WSJ: YouTube doesn’t make money, despite billions of viewers

YouTube has never made money. Despite the top 3 videos on YouTube having well over 3 billion viewers, hosting millions of other (some viral, some ignored) clips and bringing in over a billion users per-month, YouTube can’t generate enough revenue to pay its employees and keep the doors open on its own. Why?

 

An easy answer is that the infrastructure that makes Google’s video empire possible (and all youtube’s video content partners), is not free as in beer or information. All the bandwidth used for watching high school kids ghost ride their parents cars, the server and datacenter infrastructure, video storage (think billions of GB of storage), transcoding (think millions and millions of hours of transcoding), and related video services has always required Google to have a revenue stream from YouTube besides “advertising” which they haven’t built out. I remember talking about this in 2007: how can youtube possibly sustain itself? Well, it doesn’t need to.

 

The Wall Street Journal says that YouTube didn’t contribute to Mountain View’s earnings. The issue, or one of them for a lets-try-and-pay-for-all-this-with-banner-ads, is that most users arrive at videos via links, rather than daily visits to the YouTube homepage where Google could charge a premium for ads.

WSJ.com also mentions that the site’s reach isn’t impressive, with one source’s estimate that nine percent of viewers account for a suprising 85 percent of streaming video views. That aspect of YouTube’s audience makes it a much less appealing audience for the ad buyers, even as Google pushes their original content to compete against “the corded set top TVs”.

My theory is that Google has intentionally been losing money with YouTube, or very aware that they weren’t going to make any, and went into the acquisition in 2006 eyes wide open. Don’t forget, YouTube wasn’t Google’s first and only online video streaming service, they were pushing Google Video pretty hard as a direct YouTube competitor when they acquired it.

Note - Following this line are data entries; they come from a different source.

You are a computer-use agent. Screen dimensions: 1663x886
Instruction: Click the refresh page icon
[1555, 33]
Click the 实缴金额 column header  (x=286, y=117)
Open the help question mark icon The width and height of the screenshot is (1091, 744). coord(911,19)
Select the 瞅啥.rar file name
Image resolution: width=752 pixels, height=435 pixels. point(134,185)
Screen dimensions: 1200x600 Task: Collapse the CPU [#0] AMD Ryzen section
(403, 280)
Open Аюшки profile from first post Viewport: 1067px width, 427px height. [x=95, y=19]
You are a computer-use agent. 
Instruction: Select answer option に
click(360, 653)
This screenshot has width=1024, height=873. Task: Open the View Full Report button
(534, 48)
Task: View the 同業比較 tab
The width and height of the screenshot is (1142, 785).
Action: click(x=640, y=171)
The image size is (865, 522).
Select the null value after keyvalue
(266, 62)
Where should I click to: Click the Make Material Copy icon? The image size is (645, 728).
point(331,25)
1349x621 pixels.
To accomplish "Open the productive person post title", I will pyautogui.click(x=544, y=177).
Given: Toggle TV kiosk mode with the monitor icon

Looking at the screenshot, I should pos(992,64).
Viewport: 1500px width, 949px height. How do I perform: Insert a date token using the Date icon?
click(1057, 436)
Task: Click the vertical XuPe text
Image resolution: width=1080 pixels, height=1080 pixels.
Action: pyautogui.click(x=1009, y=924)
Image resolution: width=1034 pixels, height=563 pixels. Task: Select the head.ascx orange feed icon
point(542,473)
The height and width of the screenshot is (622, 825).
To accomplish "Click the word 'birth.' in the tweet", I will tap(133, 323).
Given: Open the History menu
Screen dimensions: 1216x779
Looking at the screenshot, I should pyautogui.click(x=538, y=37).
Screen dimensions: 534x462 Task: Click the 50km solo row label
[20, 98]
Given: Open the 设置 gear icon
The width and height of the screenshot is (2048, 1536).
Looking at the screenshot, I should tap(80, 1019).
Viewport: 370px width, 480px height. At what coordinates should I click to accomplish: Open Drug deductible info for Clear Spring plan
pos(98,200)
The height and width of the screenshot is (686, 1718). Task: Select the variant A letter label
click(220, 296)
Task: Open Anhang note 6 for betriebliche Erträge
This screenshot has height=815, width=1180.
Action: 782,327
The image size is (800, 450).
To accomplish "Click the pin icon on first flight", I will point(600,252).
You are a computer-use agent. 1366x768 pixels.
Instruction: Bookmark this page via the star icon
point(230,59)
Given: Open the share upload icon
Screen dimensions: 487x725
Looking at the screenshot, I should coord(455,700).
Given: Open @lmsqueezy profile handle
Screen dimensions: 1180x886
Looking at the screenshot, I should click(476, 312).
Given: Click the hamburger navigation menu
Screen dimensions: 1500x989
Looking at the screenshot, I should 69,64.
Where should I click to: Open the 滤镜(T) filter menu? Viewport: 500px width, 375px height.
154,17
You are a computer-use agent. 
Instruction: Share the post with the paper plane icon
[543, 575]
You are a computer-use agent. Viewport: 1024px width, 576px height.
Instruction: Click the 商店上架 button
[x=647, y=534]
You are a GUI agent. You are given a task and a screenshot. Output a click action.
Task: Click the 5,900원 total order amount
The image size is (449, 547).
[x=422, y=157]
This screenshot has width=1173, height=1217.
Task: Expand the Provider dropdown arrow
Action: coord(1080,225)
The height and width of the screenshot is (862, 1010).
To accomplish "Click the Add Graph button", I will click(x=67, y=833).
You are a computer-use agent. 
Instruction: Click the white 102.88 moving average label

Why do I think this? A couple reasons: Under certain circumstances, a company can make money by losing money because of write offs. YouTube allows Google Inc, the parent company, to write off hundreds of millions of dollars a year. Does this math work out at the accounting level with a publicly traded company the size of the devourer of worlds, all mighty Google? Maybe, but I’m no accountant.

The second reason is the audience. They want the audience for “remarketing”, for juice, to keep YouTube viable as money pit for the company. Eyeballs have been worth something to someone since day 1 of the internet. It just doesn’t work without traffic. YouTube drives traffic to Google in the short term and long term tail.